Dr Vijitha S Vempuluru, Assistant Professor, Dept. of Ophthalmology, AIIMS Bibinagar, Telangana, India, helps set the record straight.
India is currently witnessing the outbreak of a highly contagious eye infection called conjunctivitis, also known as pink eye. While government health agencies and medical professionals are actively engaged in raising awareness about the condition, there are several misconceptions that are hampering prevention efforts and timely treatment.
First Check reached out to Dr Vijitha S Vempuluru, Assistant Professor, Dept. of Ophthalmology, All India Institute of Medical Sciences (AIIMS) Bibinagar, Telangana, India, to help debunk the most common myths about conjunctivitis.
Myth 1: If you look at an infected person’s eye, you will get the pink eye.
Fact: Not all pink eye infections are contagious. Besides, the infection is not air-borne, and spreads through physical contact or fomites such as towels, glasses, etc. “So, unless you’re standing close enough to be physically touching the person, you are unlikely to contract the infection,” explains Dr Vijitha.
Myth 2: Conjunctivitis is a children’s disease.
Fact: “Conjunctivitis can affect individuals of any age from newborns to elderly, and the causative agent may differ,” asserts the expert. However, children are more likely to be infected due to greater hand-to-eye contact and proximity in places like schools and daycares.
Myth 3: Conjunctivitis is not contagious.
Fact: Conjunctivitis of infectious etiology is contagious, while other forms such as allergic conjunctivitis may not spread from one person to another by contact. “Differentiating between these types warrants assessment by an ophthalmologist (eye specialist), who can advise on appropriate treatment measures,” says Dr Vijitha.
Myth 4: Home remedies can cure pink eye.
Fact: While home remedies such as cold compresses can alleviate discomfort, it cannot remedy the condition.

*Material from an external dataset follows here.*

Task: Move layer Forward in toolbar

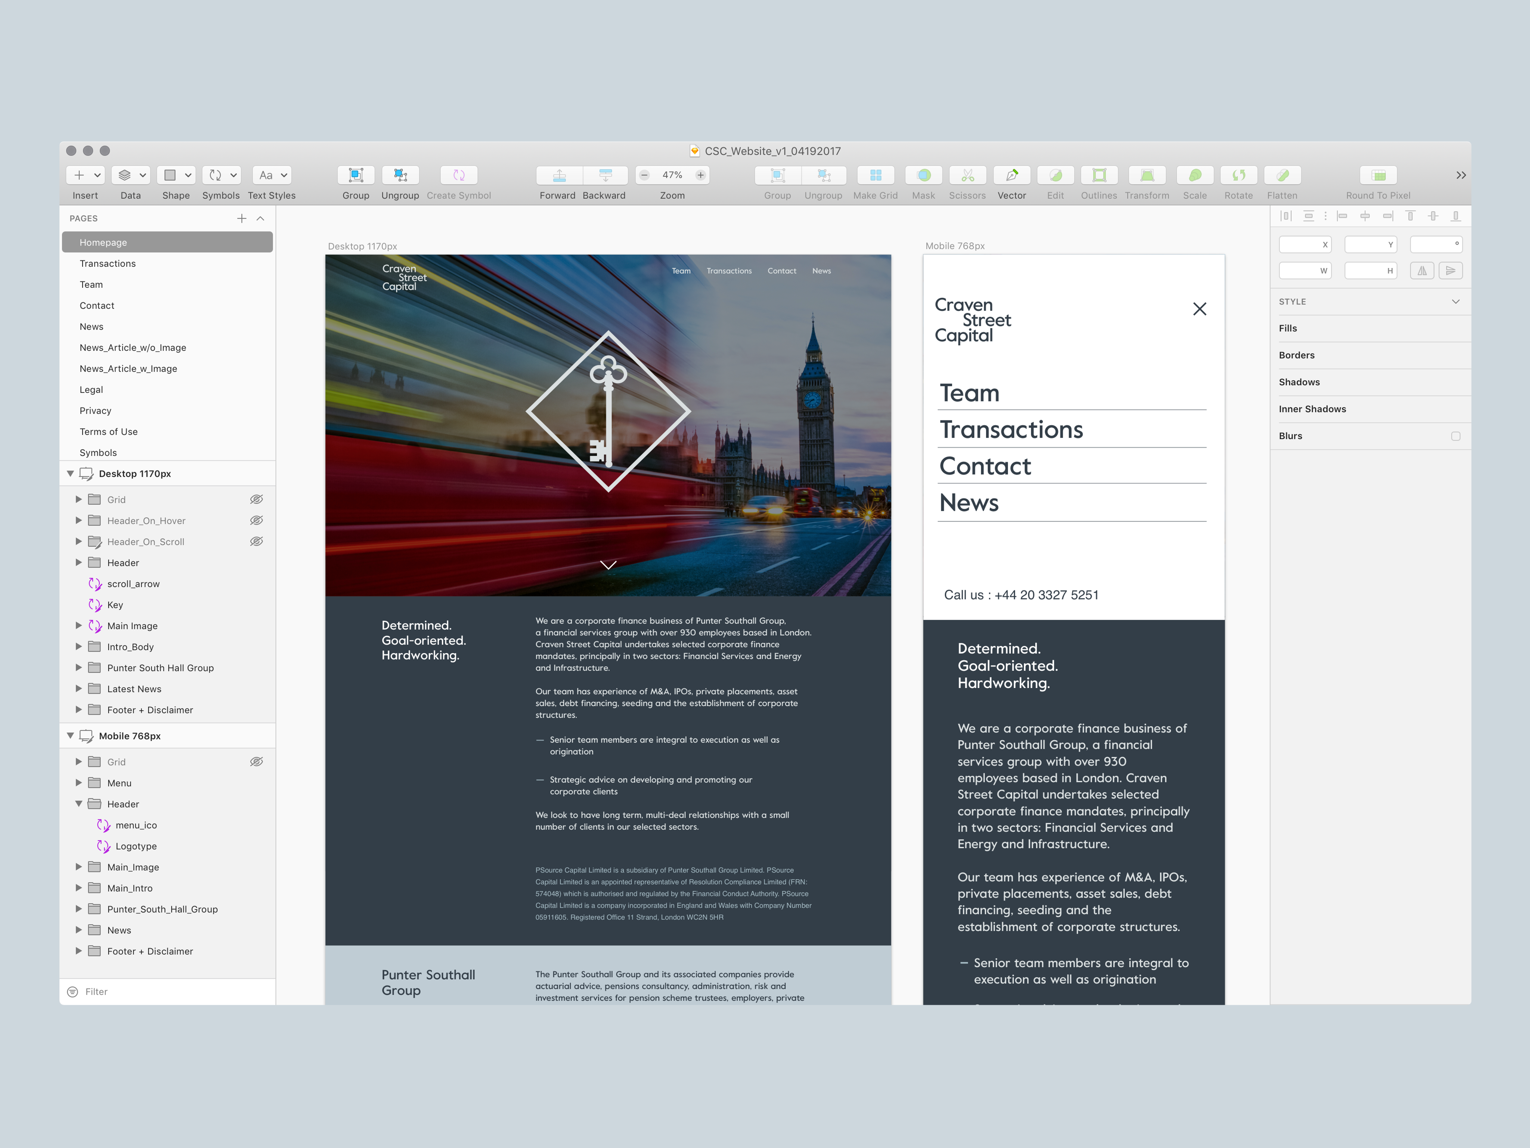Action: click(x=559, y=175)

Dr Vijitha recommends definitive treatment as advised by an ophthalmologist, depending on the underlying cause. “Seeking a doctor’s opinion is especially crucial in severe eye disease,” she notes.
Myth 5: Babies cannot be born with conjunctivitis.

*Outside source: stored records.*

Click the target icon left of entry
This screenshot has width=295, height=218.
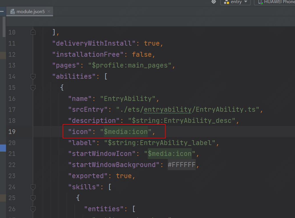pos(214,2)
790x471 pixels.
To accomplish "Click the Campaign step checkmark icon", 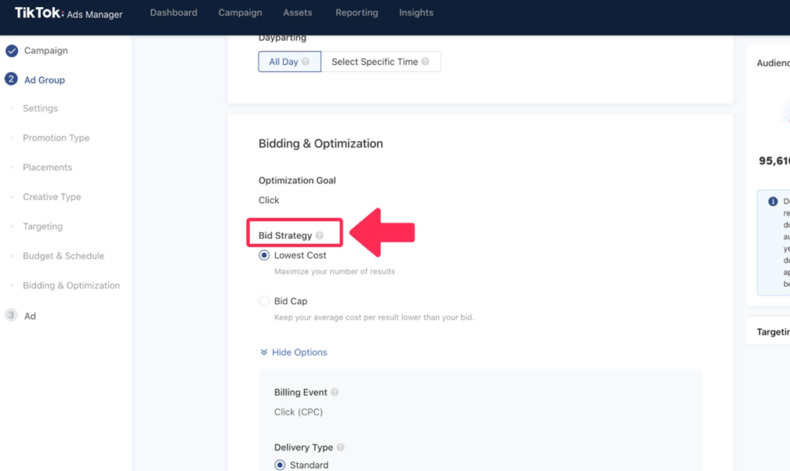I will click(12, 51).
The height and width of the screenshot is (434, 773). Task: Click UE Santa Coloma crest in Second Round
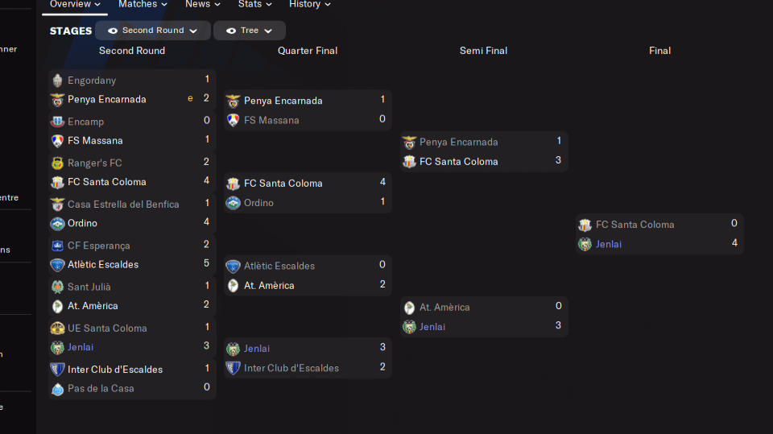(x=57, y=329)

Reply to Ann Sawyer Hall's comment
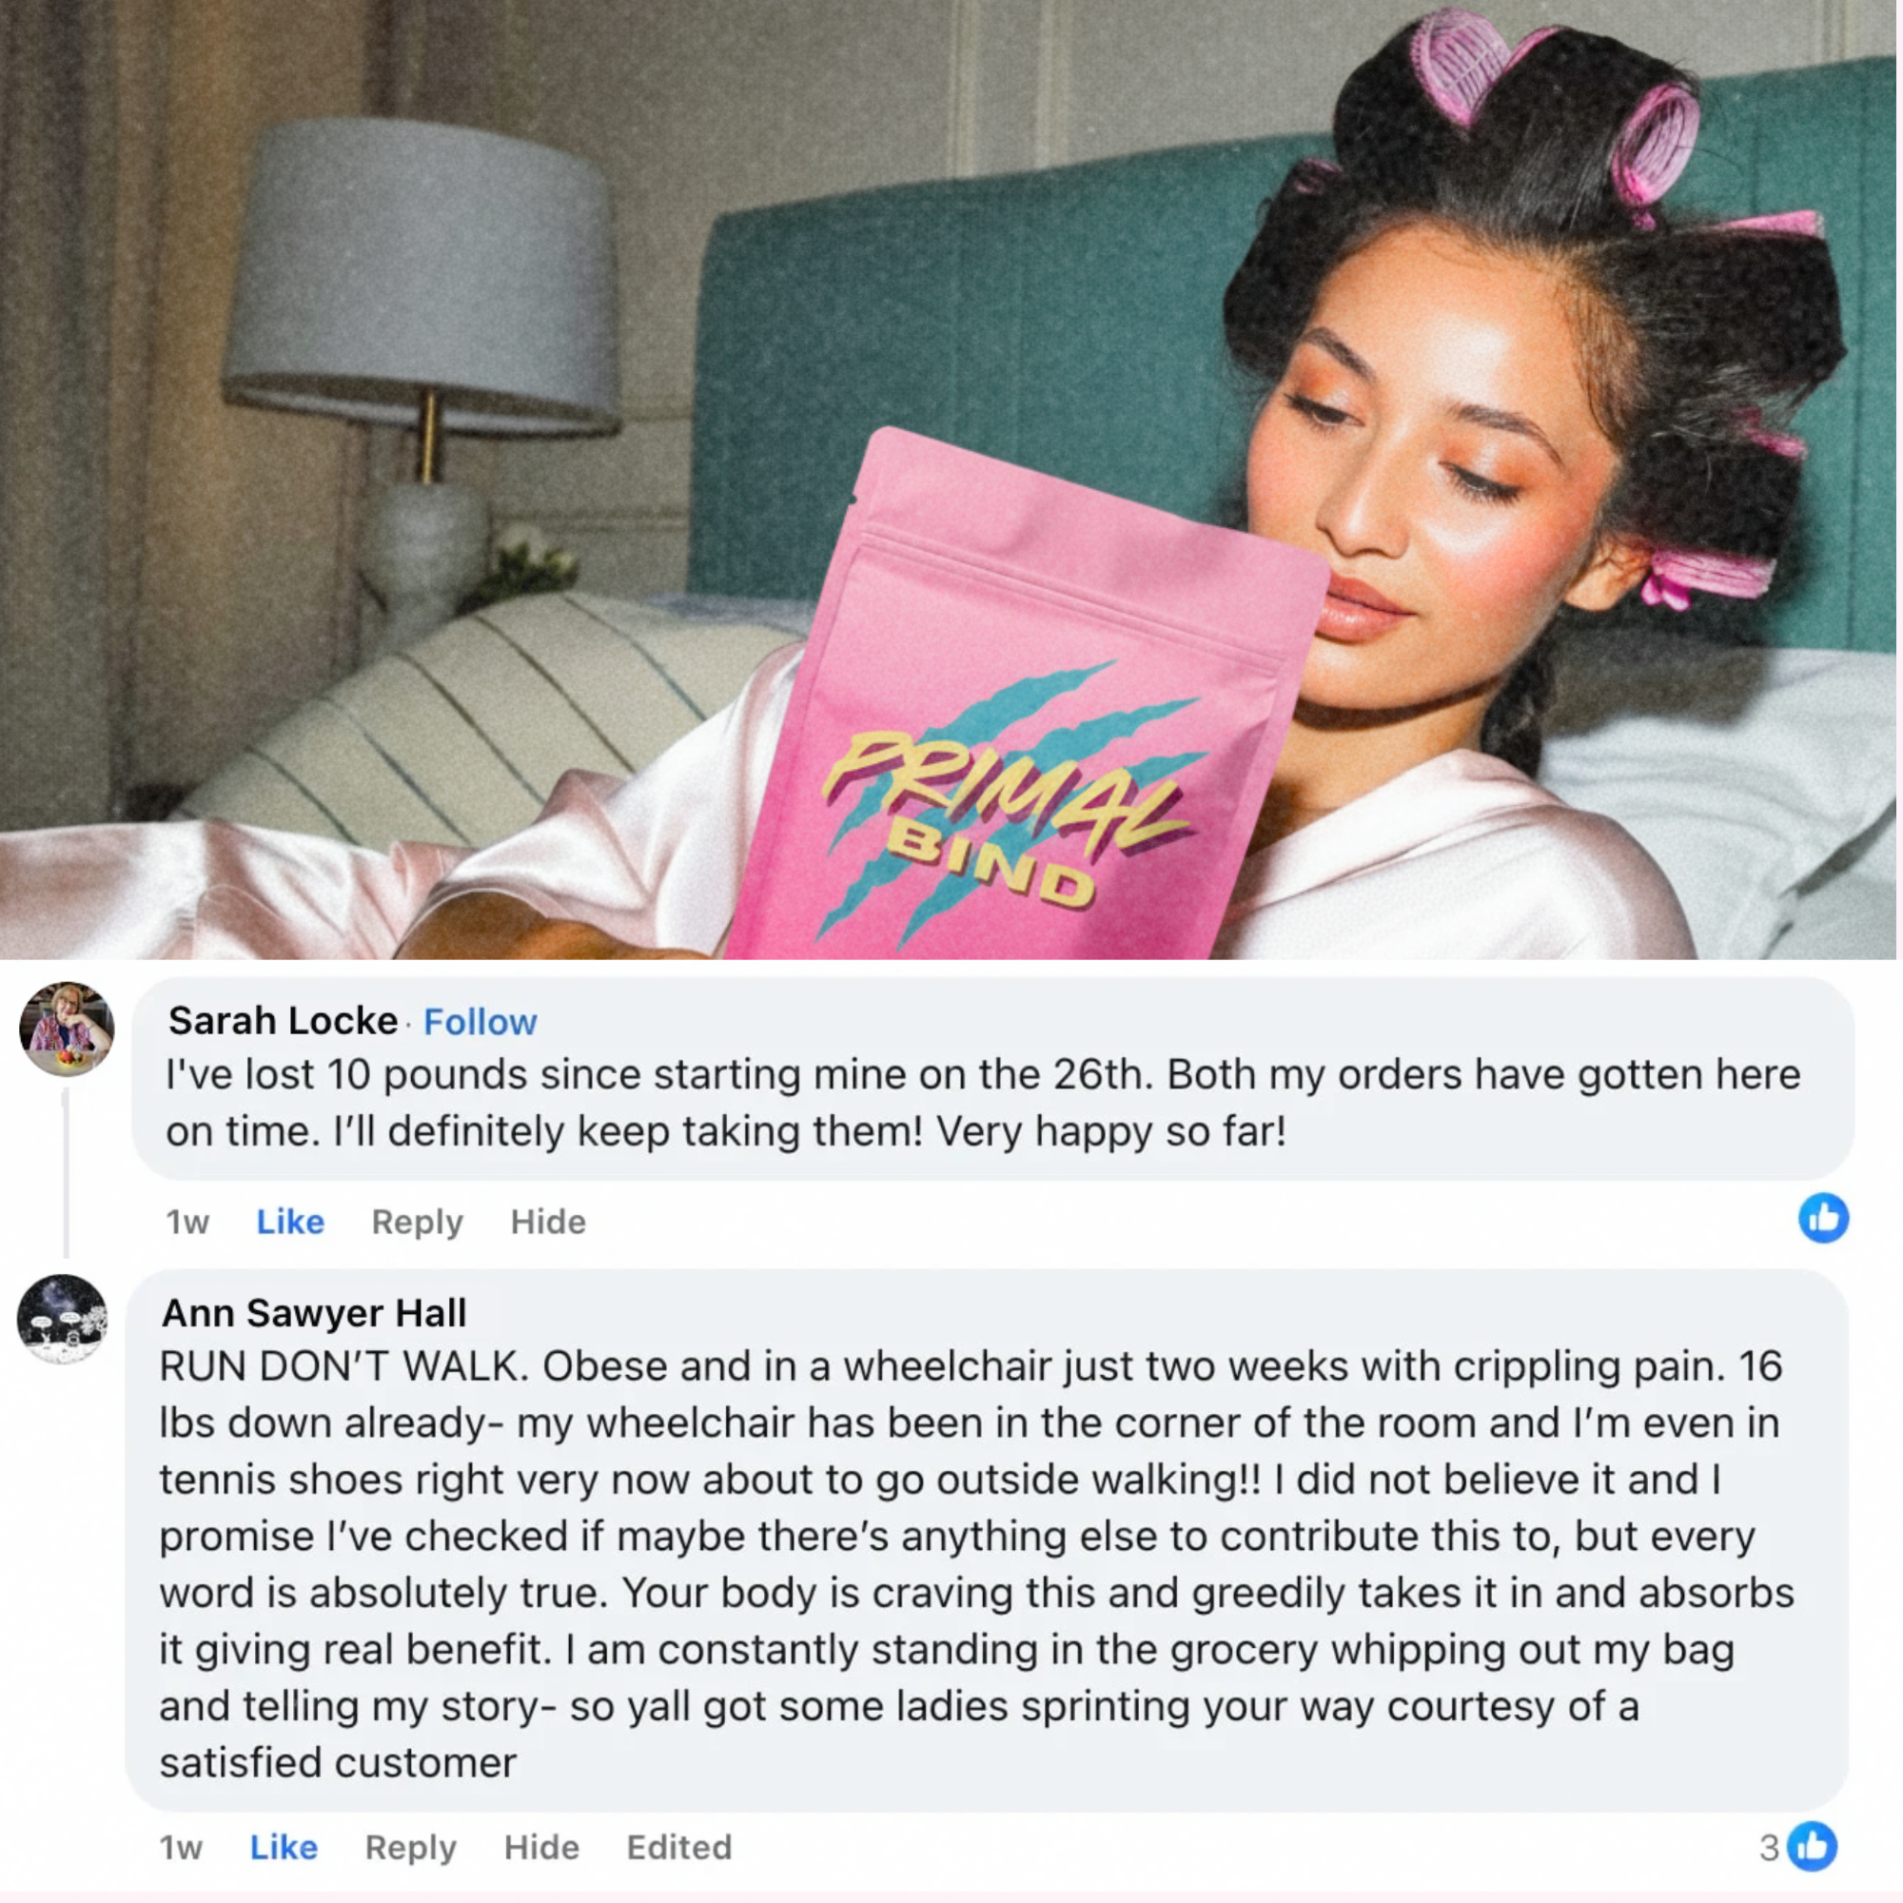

Fact: Neonatal conjunctivitis, also known as ophthalmia neonatorum, is an eye infection affecting newborns at the time of, or immediately after, birth. “Often contracted during birth, it stems from bacterial, viral, or chlamydial infections. Babies born with such infections also run the risk of developing systemic infection,” informs Dr Vijitha.

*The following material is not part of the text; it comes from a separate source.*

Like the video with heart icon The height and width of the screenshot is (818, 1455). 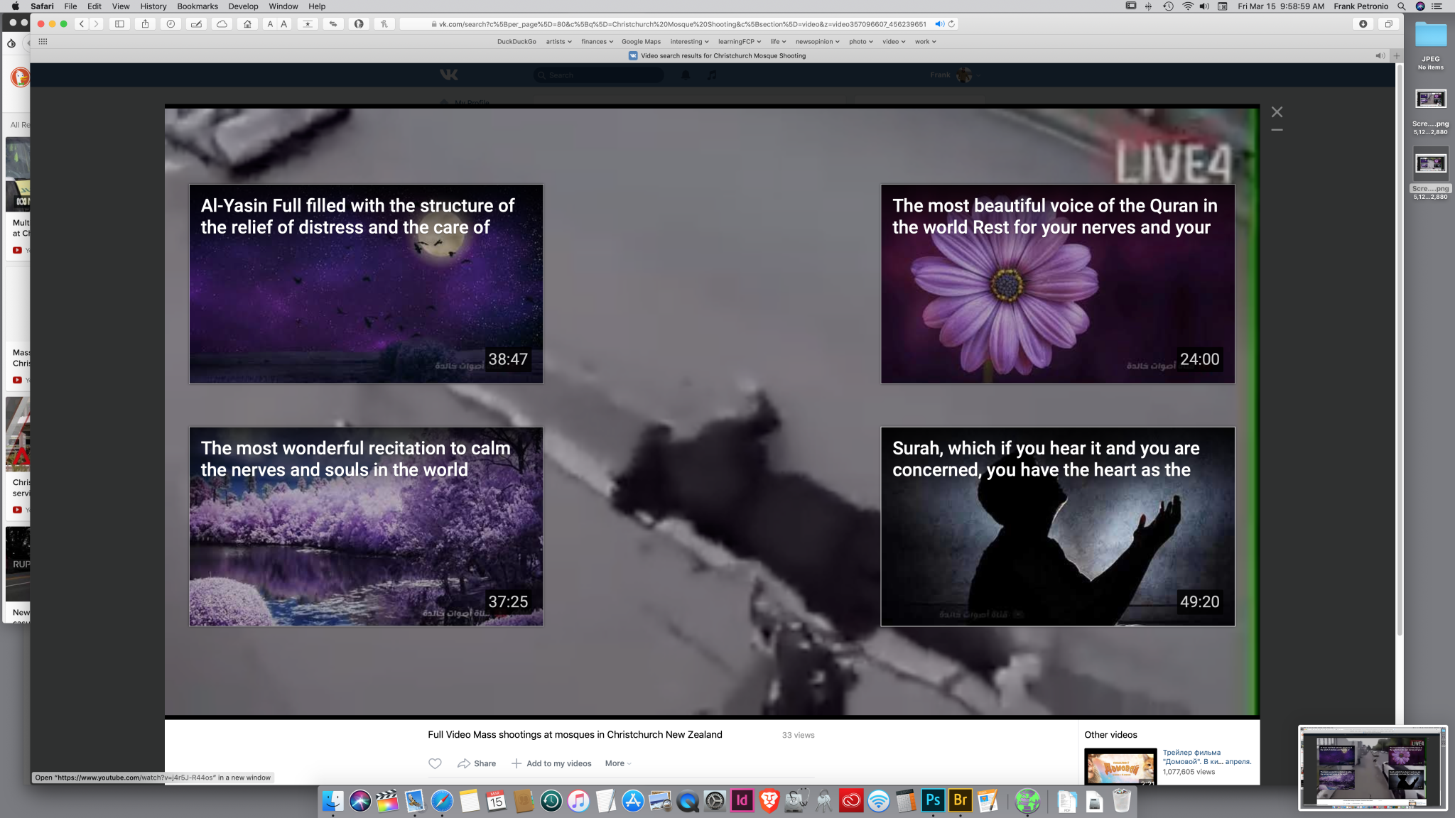pos(435,763)
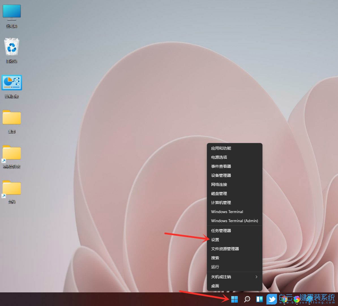Screen dimensions: 338x306
Task: Open Task View on the taskbar
Action: [259, 299]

To sum it up, there are many causes for conjunctivitis. Outbreaks are usually caused by infectious agents. It is important to consult a doctor immediately if the redness in the eye worsens, eye pain ensues, or vision becomes blurry.
Simple but important measures including maintaining hand hygiene, avoiding direct contact with infected individuals or their items can help prevent the spread of the infection.